Damares Alves: ex-ministra da Mulher, da Família e dos Direitos Humanos, diz-se simpatizante do Integralismo no Brasil.

Pastora da Igreja do Evangelho Quadrangular e da Igreja Batista da Lagoinha, Damares fez afirmações de que conversou com Jesus em cima de uma goiabeira, propagou em templos e nas redes sociais a existência de um kit gay distribuído nas escolas públicas durante o governo do PT, divulgou a criação pela esquerda de uma mamadeira que ficou famosa além da implantação dos tais banheiros unissex nos estabelecimentos de ensino público. Em um culto, ao lado de Milchelle, denunciou sequestros e estupros (com detalhes) de crianças de 4 a 10 anos. Em nenhum dos casos apresentou provas.

Osmar Terra: figura em constantes viagens com Michelle. É médico formado pela Universidade Federal do Rio de Janeiro, mas apoiador da privatização das universidades no Brasil. Está no sexto mandato de deputado federal e, como conselheiro de Jair Bolsonaro durante a pandemia, foi contra o isolamento social e defensor ferrenho da imunidade de rebanho, afirmando que não chegaríamos a duas mortes por dia. Nunca se retratou e culpou o isolamento imposto por governadores e prefeitos por tantas mortes.

Guilherme de Pádua: condenado pelo assassinato da atriz Daniella Perez, ao ser solto transformou-se em pastor da Igreja Batista da Lagoinha. Em 29 de abril de 2016 foi condenado a pagar uma indenização de 500 salários mínimos à escritora Gloria Perez e ao ator Raul Gazolla, respectivamente mãe e marido da atriz assassinada, além de ter que ressarcir as despesas de sepultamento e funeral de Daniella e os custos processuais e honorários de advogados, ainda pendentes.

Milton Ribeiro: pastor e ex-ministro da Educação, defensor do armamento (ele mesmo anda armado), articulou propinas (pagas em barras de ouro) entre pastores evangélicos (indicados por Jair Bolsonaro) e prefeitos, para recebimento de verbas para os municípios. Seu caso corre em sigilo no STF.
Michelle tornou-se a única primeira-dama brasileira a discursar no parlatório do Palácio do Planalto em uma posse presidencial.

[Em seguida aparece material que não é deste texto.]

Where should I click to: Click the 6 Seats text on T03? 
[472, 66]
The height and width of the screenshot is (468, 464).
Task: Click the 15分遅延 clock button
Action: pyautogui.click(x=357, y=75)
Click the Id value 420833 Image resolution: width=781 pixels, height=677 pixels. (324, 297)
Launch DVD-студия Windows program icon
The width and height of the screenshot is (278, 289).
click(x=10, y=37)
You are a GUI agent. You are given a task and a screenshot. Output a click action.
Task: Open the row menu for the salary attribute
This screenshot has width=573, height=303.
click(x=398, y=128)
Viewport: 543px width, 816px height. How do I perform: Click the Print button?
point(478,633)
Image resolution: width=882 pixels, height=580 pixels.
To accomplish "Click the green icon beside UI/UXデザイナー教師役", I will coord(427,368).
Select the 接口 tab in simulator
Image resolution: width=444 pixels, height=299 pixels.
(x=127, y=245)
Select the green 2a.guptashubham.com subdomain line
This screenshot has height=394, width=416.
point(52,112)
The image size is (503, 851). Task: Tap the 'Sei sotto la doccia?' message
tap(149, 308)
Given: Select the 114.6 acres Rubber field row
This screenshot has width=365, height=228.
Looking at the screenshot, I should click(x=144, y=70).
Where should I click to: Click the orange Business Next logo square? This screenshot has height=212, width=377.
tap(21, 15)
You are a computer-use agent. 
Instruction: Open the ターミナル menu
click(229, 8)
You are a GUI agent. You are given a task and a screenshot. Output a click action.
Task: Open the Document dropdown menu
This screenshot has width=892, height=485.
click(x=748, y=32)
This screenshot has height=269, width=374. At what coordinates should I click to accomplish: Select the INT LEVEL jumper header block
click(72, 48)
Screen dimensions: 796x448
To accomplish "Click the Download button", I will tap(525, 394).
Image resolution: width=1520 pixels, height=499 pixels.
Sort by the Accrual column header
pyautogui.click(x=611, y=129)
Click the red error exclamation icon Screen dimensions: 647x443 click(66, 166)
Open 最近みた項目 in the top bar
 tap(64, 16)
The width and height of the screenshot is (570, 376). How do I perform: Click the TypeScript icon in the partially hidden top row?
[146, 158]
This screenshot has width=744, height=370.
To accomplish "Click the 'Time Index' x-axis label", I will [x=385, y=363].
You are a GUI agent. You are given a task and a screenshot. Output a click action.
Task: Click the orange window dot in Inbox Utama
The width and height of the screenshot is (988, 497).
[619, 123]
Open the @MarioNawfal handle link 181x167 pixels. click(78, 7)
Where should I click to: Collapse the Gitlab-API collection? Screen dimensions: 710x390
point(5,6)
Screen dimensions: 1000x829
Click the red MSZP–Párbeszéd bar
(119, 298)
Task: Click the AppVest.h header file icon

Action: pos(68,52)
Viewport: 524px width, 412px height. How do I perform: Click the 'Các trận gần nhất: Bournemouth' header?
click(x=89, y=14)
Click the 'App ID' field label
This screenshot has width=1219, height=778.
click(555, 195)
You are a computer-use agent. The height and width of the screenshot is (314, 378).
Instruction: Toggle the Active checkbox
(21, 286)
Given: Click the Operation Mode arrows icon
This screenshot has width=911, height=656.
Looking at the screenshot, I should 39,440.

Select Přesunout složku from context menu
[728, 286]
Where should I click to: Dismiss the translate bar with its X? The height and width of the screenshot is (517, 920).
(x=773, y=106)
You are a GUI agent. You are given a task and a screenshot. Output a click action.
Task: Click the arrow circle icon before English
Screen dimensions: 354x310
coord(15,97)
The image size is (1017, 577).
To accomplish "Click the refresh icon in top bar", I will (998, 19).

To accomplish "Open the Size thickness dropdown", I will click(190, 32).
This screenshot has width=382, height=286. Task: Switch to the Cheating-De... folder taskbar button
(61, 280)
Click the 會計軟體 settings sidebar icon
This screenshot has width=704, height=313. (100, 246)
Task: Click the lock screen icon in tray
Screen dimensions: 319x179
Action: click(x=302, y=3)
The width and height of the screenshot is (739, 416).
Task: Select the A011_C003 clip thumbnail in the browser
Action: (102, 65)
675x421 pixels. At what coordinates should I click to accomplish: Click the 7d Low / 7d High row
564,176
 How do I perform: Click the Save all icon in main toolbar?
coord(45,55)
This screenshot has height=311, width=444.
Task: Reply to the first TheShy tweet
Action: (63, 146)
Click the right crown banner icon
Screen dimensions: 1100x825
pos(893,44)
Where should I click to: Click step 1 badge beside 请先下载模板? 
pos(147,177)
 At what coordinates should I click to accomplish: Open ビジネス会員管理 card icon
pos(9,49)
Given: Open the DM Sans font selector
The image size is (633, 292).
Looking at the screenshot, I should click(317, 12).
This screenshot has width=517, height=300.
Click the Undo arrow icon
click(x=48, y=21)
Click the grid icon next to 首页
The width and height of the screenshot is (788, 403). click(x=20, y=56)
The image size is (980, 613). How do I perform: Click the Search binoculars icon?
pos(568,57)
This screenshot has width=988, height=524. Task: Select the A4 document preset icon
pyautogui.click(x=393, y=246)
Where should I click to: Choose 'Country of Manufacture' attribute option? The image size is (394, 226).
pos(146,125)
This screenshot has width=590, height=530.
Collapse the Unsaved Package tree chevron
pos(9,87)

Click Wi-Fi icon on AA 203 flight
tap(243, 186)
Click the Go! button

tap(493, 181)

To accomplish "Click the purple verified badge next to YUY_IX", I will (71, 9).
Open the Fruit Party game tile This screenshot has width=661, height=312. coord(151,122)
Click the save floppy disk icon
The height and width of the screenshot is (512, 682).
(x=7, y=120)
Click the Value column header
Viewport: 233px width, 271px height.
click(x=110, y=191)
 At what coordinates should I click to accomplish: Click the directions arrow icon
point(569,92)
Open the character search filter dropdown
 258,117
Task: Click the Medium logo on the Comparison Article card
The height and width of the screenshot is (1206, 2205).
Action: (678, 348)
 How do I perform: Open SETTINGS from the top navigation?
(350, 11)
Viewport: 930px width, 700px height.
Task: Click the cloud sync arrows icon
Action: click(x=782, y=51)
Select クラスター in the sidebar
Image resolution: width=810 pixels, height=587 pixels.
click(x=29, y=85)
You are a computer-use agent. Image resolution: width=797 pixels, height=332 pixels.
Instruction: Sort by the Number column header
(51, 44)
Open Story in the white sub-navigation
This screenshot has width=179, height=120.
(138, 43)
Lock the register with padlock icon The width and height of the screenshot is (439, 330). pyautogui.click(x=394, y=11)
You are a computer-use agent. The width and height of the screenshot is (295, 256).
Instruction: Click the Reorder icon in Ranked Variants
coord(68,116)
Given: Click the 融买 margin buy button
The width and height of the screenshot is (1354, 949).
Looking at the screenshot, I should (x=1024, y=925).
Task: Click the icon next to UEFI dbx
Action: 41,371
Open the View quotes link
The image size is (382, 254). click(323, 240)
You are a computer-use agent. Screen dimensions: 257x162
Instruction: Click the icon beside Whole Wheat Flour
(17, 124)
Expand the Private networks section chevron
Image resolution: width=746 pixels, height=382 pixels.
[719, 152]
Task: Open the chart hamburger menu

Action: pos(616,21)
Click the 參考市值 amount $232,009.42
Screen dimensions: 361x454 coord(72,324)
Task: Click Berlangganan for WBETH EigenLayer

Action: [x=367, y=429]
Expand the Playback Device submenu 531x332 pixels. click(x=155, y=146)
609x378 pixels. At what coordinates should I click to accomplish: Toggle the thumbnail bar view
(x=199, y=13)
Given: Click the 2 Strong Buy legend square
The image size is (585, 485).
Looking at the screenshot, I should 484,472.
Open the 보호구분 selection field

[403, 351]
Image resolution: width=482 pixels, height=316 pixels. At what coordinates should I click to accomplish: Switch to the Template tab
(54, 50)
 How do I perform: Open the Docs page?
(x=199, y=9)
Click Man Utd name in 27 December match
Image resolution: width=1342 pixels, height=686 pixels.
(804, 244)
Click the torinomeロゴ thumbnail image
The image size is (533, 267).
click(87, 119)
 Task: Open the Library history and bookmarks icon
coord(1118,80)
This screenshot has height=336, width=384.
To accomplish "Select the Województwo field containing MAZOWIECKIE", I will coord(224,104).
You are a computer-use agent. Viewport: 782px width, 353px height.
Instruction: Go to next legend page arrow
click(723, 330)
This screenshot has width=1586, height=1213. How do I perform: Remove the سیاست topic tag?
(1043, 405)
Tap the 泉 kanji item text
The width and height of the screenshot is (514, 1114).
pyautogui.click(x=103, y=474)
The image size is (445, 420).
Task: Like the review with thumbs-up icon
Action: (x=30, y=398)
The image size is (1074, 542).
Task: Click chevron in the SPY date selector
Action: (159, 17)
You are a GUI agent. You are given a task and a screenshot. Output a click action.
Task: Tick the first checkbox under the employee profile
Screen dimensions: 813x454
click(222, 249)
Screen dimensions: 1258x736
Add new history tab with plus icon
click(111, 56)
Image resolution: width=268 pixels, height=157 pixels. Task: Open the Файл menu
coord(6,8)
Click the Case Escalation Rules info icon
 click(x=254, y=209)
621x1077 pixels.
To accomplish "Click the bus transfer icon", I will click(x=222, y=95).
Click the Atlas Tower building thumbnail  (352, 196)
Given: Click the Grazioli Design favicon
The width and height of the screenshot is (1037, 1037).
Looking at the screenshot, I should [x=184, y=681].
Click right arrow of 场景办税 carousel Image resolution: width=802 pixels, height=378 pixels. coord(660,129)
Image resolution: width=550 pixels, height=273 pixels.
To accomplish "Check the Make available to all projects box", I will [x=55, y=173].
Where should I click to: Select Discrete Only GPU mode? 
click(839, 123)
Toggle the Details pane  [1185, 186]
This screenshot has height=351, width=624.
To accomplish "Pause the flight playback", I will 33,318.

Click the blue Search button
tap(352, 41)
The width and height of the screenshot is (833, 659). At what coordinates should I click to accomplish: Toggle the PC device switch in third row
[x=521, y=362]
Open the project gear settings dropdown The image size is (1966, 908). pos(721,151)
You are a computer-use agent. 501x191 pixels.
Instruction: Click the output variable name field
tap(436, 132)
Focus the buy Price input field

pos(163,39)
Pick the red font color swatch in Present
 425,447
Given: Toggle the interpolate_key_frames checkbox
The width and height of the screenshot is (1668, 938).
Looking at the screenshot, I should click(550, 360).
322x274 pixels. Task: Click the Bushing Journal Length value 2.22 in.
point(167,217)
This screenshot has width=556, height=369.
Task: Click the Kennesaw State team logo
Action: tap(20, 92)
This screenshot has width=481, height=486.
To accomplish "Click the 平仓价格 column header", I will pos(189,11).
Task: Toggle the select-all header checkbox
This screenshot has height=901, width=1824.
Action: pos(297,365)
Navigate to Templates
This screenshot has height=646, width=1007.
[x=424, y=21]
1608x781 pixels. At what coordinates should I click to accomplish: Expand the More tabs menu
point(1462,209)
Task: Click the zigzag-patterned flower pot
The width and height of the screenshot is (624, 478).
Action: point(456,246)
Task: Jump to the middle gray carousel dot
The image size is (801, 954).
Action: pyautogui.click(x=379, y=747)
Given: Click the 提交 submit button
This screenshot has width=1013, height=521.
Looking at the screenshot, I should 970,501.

Portanto, causa espanto que Eliane Cantanhêde critique Janja, afirmando que a futura primeira-dama não deveria preparar a posse de Lula e sim limitar seu papel ao quarto do casal e apenas servir o novo presidente entre quatro paredes. Citou ainda exemplos de primeiras-damas da ditadura militar, como Yolanda Costa e Silva, supermaquiada e superartificial, colocando-se sempre no devido lugar de esposa, e Lucy Geisel, superdiscreta e mantendo o seu papel de dona de casa.

André Trigueiro, que também participava do telejornal, deu uma invertida em Lili, colocando-a no devido lugar:
“Acho importante demolir esse termo, viu, Lili? Não sei a tua opinião, mas primeira-dama? Não favorece o sindicato a que você pertence. Acho que a gente tem que reinventar palavras e expectativas em relação ao papel da mulher do homem mais poderoso do Brasil, que já ficou muito claro, não será propriamente alguém que cumprirá o papel de dona-de-casa subserviente ao marido. Lugar de mulher é onde ela quiser ficar. E isso o presidente (Lula) falou na avenida Paulista no discurso da vitória.”